═══ Information given ═══

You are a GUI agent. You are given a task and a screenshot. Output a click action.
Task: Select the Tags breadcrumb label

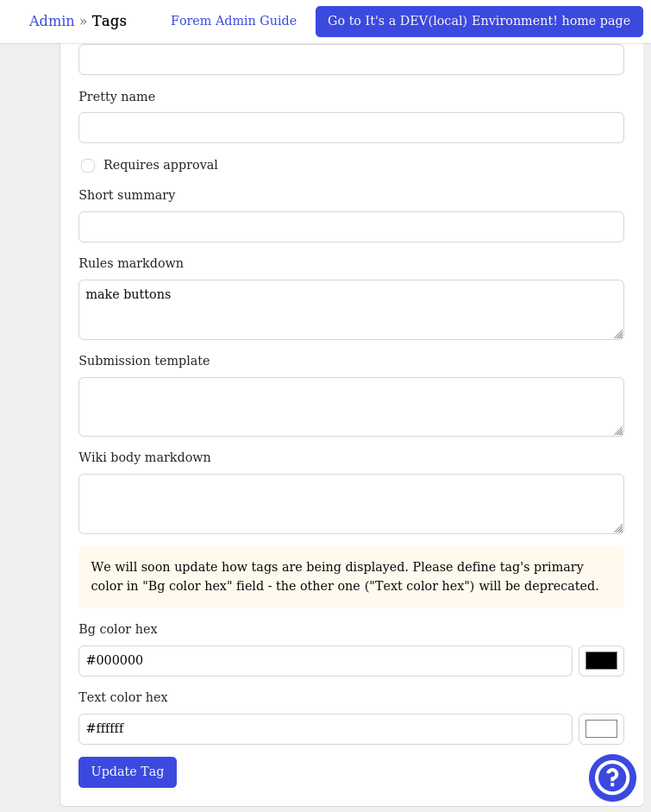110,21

═══
═══ Information given ═══

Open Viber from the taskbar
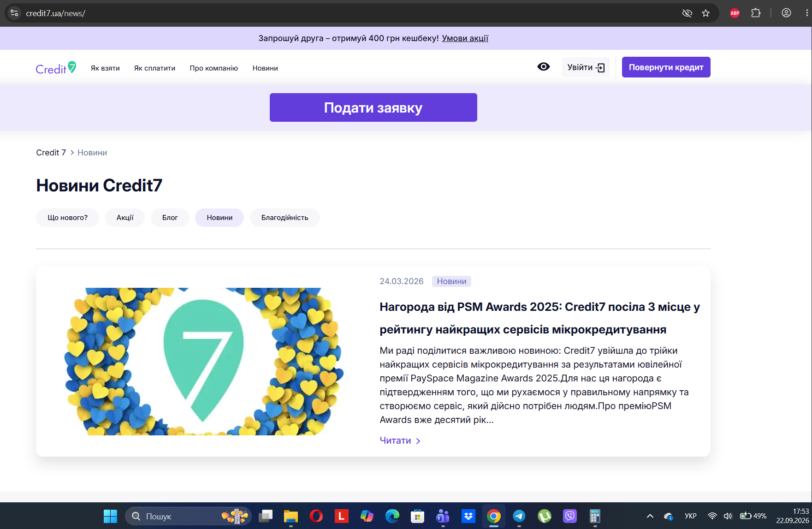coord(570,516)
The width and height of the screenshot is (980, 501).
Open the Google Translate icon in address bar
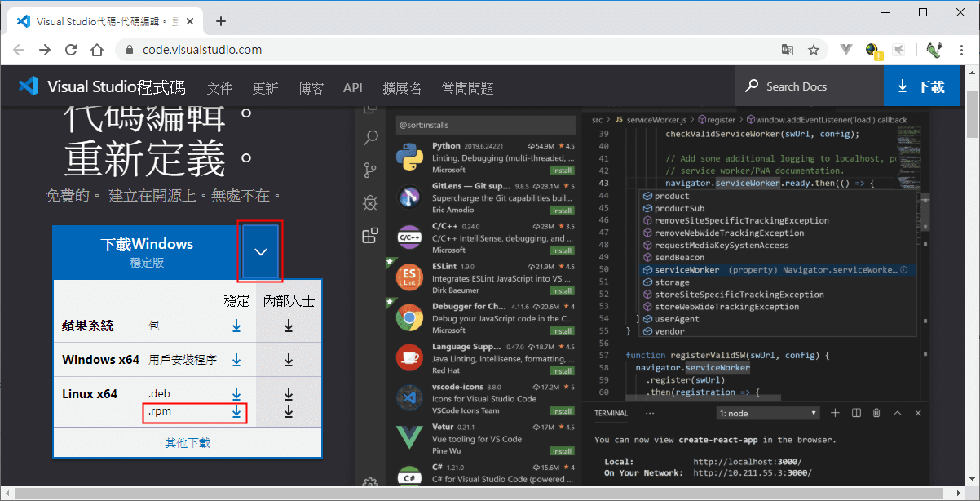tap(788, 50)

═══
═══ Information given ═══

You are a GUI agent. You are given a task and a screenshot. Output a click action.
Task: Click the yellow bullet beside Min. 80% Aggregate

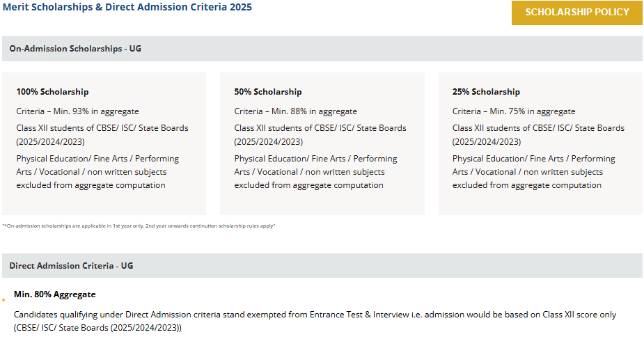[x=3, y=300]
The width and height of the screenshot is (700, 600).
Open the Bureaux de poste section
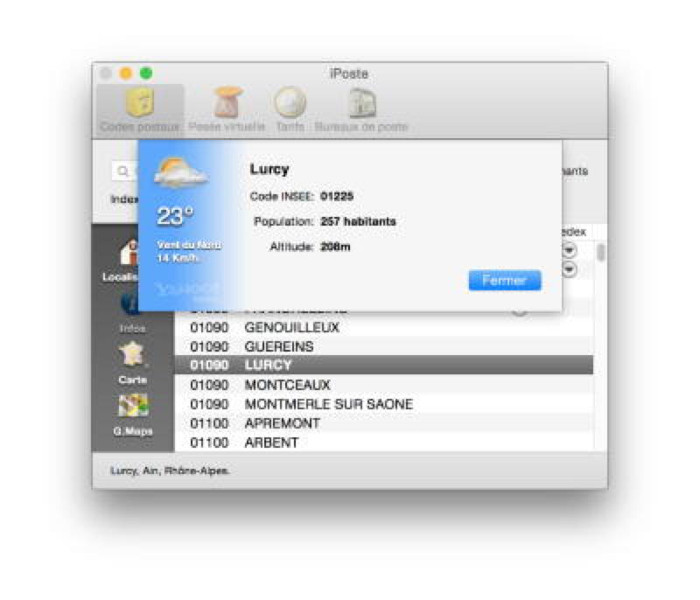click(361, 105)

═══

[Task statement] Only lines holding the word "height" are wanted; copy each one from the listing.

[Output of the task]
The width and height of the screenshot is (980, 501).
The width and height of the screenshot is (700, 600).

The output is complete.